AIM OF THE EXERCISE:
All lines at and after the one containing "Task: Open the Προηγούμενες εκδόσεις tab", up to the end of the listing below, are to be printed exactly, with the pictures omitted.

SUPPLIED RECORDS:

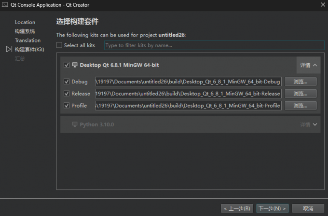Viewport: 328px width, 216px height.
Task: Toggle the Profile build checkbox
Action: (x=67, y=106)
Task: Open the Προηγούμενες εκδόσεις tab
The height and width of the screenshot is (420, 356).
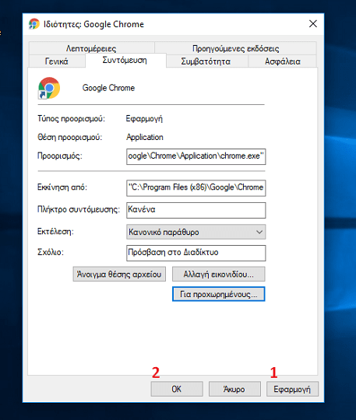Action: coord(235,48)
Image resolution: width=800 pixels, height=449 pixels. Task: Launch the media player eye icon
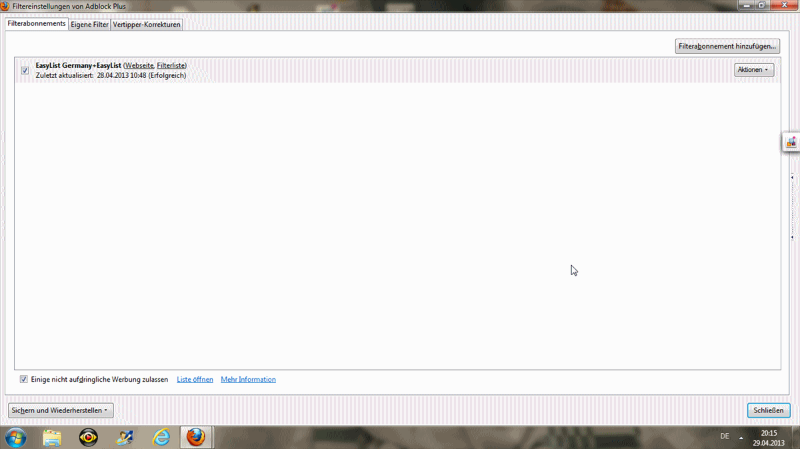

EXERCISE ANSWER:
Task: Open the Προηγούμενες εκδόσεις tab
The height and width of the screenshot is (420, 356).
Action: coord(235,48)
Image resolution: width=800 pixels, height=449 pixels. Task: Launch the media player eye icon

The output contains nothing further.